Udupi Rajagopalacharya Ananthamurthy studied in a Sanskrit pathashala, and grew up in an orthodox Brahmin mileu. He spoke impeccable English, obtained a PhD from England, and taught English literature throughout his career, but just wouldn’t write in that language. Inspired by the philosophies of Gandhi and Lohia, he believed the Indian writer should express himself in an Indian language, and reach out in a democratic rather than elitist manner. At the same time, he was a crusader against populist writing, and was happy with a small readership for his evocative fiction. His formidable literary rival S L Bhyrappa, whom he denounced as rightist, sells in fantastic numbers, often going into a new edition every day, but Ananthamurthy’s politics never veered in that direction.

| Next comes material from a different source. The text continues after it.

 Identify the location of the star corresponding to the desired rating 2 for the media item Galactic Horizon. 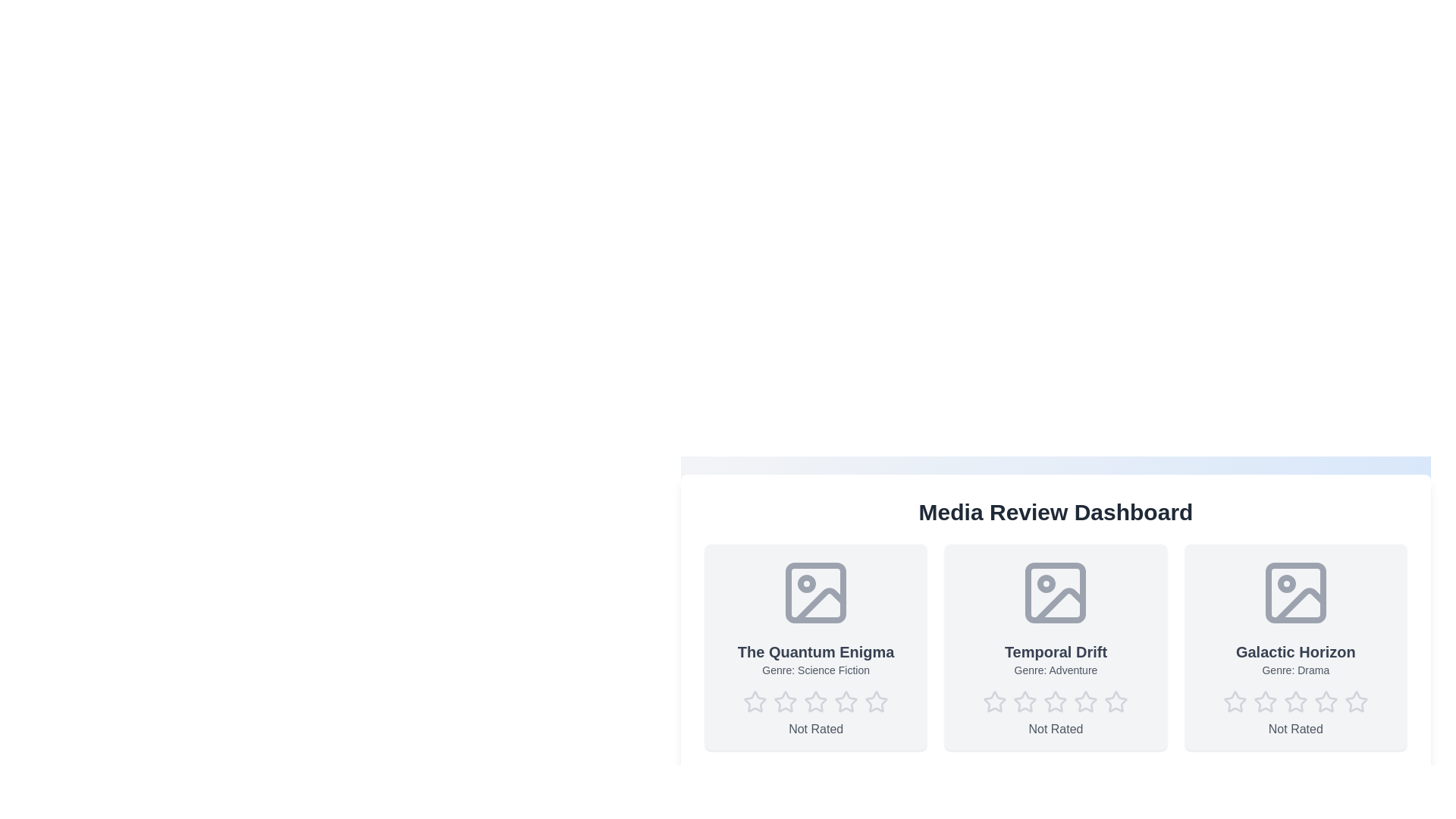
(1265, 701).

Although he wrote poetry, non-fiction and criticism, his novel Samskara perhaps remains his most famous work. It explores how caste dogma and religious scholarship play out in the face of the death of a Brahmin apostate. The book was later made into a pioneering film that inspired many Indian languages to look beyond their escapist excesses. Samskara also intrigued some of the world’s most incisive minds. Erich Fromm, the German psychoanalyst, and V S Naipaul, the Nobel laureate, found in it fascinating revelations about the Indian mind.

Nominated for the Man Booker Prize in 2013, and honoured with some of India’s biggest awards including the Jnanpith, Ananthamurthy has examined and reexamined the country's biggest dilemmas since Independence. He asks many questions: Are Brahmin and Shudra irreconcilable categories? Is English-medium education impoverishing our emotional lives? How can we retain our self-respect in a post-colonial, globalised age? Are city-slickers destroying our future in the name of development? On many of these questions, Ananthamurthy’s arguments have infuriated the ‘aspirational’ middle-class. Lovers of Indian literature believe he had few peers as a teller of sensitive stories. With his passing, India has lost a literary colossus and provocateur, and a supporter of many causes.